→ Dataset excerpt
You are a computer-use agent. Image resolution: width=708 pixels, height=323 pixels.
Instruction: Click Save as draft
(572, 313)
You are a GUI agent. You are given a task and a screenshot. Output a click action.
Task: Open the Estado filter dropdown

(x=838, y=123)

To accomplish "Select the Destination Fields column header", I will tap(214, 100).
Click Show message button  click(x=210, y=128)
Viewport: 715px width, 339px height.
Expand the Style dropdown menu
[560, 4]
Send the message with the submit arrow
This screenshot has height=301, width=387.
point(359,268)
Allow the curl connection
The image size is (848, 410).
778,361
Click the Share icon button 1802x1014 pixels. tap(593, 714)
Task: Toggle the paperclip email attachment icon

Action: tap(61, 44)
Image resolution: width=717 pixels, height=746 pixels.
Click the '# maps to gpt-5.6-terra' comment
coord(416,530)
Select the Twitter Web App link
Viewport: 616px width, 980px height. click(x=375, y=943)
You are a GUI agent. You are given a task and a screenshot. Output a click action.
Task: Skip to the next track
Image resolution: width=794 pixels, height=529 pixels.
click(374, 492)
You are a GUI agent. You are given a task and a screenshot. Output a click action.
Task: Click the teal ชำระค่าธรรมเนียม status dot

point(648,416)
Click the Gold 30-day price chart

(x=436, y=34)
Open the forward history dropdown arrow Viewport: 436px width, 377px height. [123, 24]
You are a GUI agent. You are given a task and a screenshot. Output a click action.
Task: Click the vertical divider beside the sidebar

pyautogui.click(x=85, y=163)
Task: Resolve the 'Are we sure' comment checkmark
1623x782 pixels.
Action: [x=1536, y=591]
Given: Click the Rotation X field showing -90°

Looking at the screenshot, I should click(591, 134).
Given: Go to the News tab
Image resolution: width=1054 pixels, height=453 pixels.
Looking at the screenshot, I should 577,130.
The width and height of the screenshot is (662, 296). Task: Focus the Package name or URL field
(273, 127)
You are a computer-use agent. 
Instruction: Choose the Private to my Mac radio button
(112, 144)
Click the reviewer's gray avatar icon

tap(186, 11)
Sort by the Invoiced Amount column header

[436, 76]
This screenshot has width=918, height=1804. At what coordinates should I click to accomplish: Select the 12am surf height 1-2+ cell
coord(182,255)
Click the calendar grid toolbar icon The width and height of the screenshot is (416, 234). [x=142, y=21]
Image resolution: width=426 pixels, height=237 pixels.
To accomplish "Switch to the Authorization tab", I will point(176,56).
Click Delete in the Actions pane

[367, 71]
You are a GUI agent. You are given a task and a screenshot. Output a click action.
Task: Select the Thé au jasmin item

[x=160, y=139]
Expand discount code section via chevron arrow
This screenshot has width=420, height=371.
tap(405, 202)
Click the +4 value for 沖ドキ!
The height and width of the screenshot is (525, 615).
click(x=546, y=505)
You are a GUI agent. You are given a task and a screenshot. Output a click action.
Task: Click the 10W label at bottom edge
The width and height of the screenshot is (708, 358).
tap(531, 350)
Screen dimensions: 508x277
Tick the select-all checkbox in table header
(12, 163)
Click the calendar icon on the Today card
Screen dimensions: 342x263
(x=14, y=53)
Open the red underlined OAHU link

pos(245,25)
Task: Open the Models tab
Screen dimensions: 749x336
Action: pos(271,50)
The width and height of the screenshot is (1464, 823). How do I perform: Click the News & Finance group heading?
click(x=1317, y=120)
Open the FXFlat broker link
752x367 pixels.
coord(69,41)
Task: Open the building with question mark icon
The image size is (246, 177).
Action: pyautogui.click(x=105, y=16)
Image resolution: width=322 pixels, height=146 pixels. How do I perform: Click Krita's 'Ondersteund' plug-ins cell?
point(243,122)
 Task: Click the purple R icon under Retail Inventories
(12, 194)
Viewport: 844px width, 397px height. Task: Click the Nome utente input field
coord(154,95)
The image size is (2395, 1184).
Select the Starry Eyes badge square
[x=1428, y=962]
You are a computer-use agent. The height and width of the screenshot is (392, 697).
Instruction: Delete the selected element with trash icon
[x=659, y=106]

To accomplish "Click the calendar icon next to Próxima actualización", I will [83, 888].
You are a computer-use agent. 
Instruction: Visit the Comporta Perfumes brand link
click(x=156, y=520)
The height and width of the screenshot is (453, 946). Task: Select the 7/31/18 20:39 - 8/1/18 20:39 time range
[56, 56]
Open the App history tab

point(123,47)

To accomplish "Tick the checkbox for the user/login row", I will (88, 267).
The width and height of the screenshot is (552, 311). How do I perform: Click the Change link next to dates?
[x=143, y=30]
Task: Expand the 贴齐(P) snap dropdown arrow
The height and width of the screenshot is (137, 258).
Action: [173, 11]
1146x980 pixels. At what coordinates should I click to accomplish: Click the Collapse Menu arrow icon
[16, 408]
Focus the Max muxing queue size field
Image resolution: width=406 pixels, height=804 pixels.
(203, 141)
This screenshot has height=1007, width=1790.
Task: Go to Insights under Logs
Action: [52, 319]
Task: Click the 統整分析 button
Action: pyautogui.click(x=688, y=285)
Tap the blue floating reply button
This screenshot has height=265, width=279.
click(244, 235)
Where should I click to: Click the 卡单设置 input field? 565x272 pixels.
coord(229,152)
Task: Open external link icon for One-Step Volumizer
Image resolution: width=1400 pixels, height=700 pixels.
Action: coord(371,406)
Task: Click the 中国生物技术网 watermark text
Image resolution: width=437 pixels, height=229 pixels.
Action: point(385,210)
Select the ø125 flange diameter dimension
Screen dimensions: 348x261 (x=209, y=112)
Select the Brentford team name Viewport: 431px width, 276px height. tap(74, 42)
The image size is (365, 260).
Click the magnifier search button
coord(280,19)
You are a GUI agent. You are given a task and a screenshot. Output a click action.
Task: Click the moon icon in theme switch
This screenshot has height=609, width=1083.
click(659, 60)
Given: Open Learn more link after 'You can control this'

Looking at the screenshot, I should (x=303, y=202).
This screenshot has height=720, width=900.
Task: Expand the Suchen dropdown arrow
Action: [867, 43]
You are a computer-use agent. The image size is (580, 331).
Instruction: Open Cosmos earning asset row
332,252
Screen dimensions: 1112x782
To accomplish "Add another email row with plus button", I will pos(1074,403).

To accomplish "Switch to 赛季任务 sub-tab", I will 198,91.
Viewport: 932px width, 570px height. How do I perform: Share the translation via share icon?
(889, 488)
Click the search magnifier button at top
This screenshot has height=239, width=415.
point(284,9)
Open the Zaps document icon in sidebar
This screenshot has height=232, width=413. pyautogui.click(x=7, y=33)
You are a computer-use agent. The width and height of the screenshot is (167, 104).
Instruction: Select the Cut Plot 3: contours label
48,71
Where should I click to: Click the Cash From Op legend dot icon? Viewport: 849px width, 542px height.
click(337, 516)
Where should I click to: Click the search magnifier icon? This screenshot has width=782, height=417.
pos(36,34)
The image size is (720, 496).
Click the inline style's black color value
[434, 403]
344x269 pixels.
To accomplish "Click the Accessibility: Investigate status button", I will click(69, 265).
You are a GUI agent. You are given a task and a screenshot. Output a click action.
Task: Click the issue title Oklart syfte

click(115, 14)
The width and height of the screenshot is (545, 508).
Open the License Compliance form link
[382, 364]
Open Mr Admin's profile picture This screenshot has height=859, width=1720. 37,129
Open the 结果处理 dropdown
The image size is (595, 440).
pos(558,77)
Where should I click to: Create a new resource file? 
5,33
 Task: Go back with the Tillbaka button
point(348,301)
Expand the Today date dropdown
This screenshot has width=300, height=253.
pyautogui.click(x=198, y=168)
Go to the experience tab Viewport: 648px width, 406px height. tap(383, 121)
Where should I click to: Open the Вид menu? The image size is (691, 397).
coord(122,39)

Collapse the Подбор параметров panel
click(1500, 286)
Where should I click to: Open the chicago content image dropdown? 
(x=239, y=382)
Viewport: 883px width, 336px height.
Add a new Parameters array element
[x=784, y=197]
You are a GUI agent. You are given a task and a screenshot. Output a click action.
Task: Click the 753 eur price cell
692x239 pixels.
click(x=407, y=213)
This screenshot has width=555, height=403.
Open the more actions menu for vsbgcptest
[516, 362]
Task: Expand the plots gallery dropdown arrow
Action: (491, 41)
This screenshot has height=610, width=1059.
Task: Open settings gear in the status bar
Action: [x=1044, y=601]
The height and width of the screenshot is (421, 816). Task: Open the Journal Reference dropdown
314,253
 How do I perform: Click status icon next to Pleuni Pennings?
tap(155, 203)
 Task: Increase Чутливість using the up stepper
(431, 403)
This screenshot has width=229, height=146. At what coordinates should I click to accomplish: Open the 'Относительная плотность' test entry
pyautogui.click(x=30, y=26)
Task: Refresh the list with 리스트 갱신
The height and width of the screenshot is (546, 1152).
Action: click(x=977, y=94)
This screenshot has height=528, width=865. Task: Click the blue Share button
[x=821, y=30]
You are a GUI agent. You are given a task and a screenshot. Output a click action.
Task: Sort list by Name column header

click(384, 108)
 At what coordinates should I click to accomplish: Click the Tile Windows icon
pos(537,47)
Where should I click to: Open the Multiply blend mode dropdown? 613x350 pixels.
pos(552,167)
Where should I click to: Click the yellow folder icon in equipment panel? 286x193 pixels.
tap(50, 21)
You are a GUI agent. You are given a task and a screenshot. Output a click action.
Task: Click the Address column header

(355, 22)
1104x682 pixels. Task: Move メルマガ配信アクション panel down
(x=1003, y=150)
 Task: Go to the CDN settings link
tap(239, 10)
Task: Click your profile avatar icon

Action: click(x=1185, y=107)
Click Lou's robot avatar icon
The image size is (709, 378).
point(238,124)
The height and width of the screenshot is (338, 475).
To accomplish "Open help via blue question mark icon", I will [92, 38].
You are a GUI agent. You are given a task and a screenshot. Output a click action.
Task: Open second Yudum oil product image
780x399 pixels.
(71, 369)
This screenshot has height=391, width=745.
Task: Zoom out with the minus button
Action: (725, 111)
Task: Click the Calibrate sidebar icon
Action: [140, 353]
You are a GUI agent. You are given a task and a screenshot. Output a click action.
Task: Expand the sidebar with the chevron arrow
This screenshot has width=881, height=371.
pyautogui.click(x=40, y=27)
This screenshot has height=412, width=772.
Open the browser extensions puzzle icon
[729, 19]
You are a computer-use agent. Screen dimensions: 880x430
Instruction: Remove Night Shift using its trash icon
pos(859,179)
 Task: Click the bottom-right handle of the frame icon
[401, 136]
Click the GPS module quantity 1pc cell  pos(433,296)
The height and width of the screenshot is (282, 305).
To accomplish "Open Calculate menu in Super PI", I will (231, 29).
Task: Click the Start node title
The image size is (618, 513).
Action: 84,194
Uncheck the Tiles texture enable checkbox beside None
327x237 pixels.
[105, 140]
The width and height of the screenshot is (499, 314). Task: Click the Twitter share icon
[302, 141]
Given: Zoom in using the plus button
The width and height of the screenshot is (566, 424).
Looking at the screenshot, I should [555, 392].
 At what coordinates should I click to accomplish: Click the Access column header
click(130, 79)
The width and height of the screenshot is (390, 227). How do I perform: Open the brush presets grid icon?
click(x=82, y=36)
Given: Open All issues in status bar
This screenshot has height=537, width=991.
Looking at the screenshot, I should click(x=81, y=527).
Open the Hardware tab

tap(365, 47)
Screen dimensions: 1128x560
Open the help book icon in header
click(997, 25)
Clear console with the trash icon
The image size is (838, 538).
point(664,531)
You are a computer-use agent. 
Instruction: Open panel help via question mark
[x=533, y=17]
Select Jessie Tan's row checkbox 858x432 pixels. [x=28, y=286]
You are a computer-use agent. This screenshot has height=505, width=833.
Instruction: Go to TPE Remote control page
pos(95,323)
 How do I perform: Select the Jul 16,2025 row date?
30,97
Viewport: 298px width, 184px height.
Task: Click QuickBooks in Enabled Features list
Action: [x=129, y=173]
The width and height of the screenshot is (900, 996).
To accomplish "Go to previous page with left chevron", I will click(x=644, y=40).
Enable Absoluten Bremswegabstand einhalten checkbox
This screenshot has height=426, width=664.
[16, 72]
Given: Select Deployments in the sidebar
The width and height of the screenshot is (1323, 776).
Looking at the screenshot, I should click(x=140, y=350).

→ Problem statement
List every line in the rows above that contains the string "title", matching case exactly.

→ Output
Task: Click the issue title Oklart syfte
Task: Click the Start node title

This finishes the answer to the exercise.